Scientists Can Stop Bladder Cancer To Metastasize To Lungs

According to new study conducted at the University of Colorado and published today in the Journal of Clinical Investigation, researchers were able to demonstrate the way in which bladder cancer metastasizes to the lungs and to develop a method that can stop bladder cancer dissemination into the lungs. This study is very important because patients with localized forms of bladder cancer present an 80 percent five-year survival rate, unlike patients with metastasizing forms of bladder cancer who present 20 percent survival rate at three years.

With this study scientists demonstrated that a protein that is involved in cancer cell migration, called versican is responsible for lung metastasis and high levels of this protein are associated with aggressive forms of bladder cancer and with poor prognosis. Researchers also observed that cancer cells synthesize a protein called RhoGDI2 which blocks the production of versican, thus stopping the migration of cancerous cells into the lungs and the capacity of bladder cancer to produce lung metastasis.

“For a decade, we’ve known that the major challenge of treating bladder cancer is treating or preventing the metastatic form of the disease. This study represents an advance in the latter “ by preventing the spread of bladder cancer to the lungs, we could improve patient survival,” says Dan Theodorescu, MD, PhD, the study’s senior author.

In their process of metastasis, cancer cells dose not become suddenly mobile and start to float through bloodstream or lymphatic flow to other organs. Instead, it was observed that cancer cells present the capacity to float through bloodstream for a long period of time and to metastasize only when are able to grow in an organ where this cells are attached, in this case the lungs.

Cancer Cells

When cancerous cells are attaching to an organ and start to metastasize they are distressed and become weaker. Cancer cells distress is expressed by the secretion of versican, a protein which has the ability to attract macrophages, cells that are part of the body’s immune system and participate to the immune response.  Process by which macrophages are attracted by cancer cells into organs presents both advantages and disadvantages. Advantages are represented by the fact that macrophages are immune system cells which have the ability to destroy cancer cells by phagocytosis. The big disadvantage is that in their process of helping healthy cells to survive, macrophages also promote the development of cancerous cells that reached other organs, thus promoting metastasis of cancer.

In conclusion, the more versican is secreted by cancer cells , a greater number macrophages are attracted, which in addition to their protective effects on healthy cells, enhance the growth of cancerous cells and the appearance of metastasis, in this case in the lungs.

But scientists observed that a protein secreted by cancer cells called RhoGDI2 can reduce the secretion of versican, because in organs were cancer cells secrete more RhoGDI2 the levels of versican are lower and the number of macrophages is lower, which make cancer cells to become sensitive and to be destroyed by the immune system. When researchers added RhoGDI2 to metastatic tumor, the level of versican became lower and metastases began to shrink.

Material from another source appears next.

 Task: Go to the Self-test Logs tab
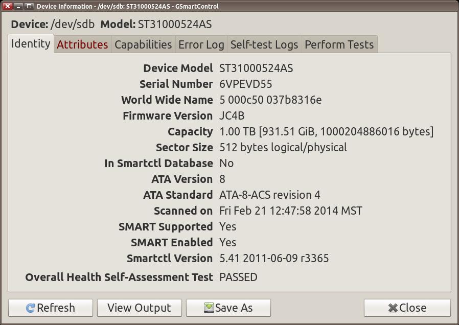264,44
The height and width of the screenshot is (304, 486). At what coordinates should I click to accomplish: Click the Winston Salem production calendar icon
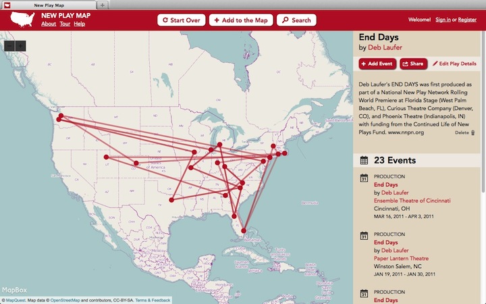pyautogui.click(x=364, y=236)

“We believe this study provides an important contribution to the scientific literature by delineating for the first time a new mechanism of metastasis suppression, namely that suppression of metastasis is possible by altering the tumor microenvironment, including reducing the presence macrophages,” Dan Theodorescu added.

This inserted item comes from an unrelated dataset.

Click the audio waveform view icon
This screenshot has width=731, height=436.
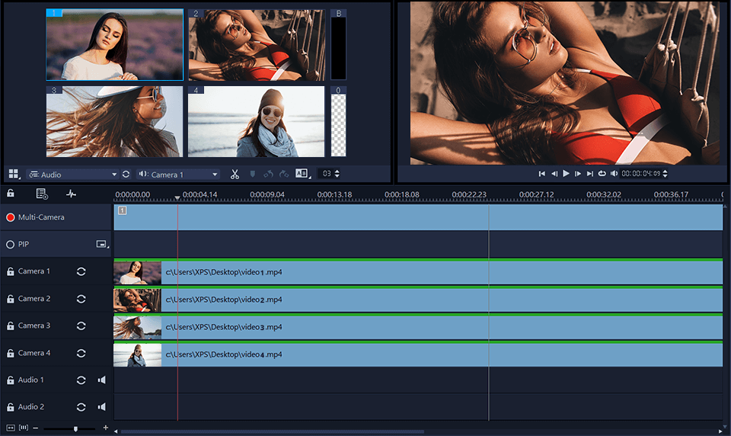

This study shows an other important step in cancer research because it was demonstrated that versican can attract macrophages only by the secretion of some proteins called CCL2, for which were discovered drugs that inhibit their activity, drugs that are now tested in clinical trials for other diseases.

Scientists hope that in the future CCL2 inhibitors to become a part of bladder cancer treatment scheme, especially for bladder cancer that express increased levels of versican and decrease levels of RhoGDI2. By inhibiting CCL2 proteins, the capacity of versican to attract macrophages can be reduced, thus can be stopped metastasis development, fact that improve the outcome of patients with aggressive forms of bladder cancer.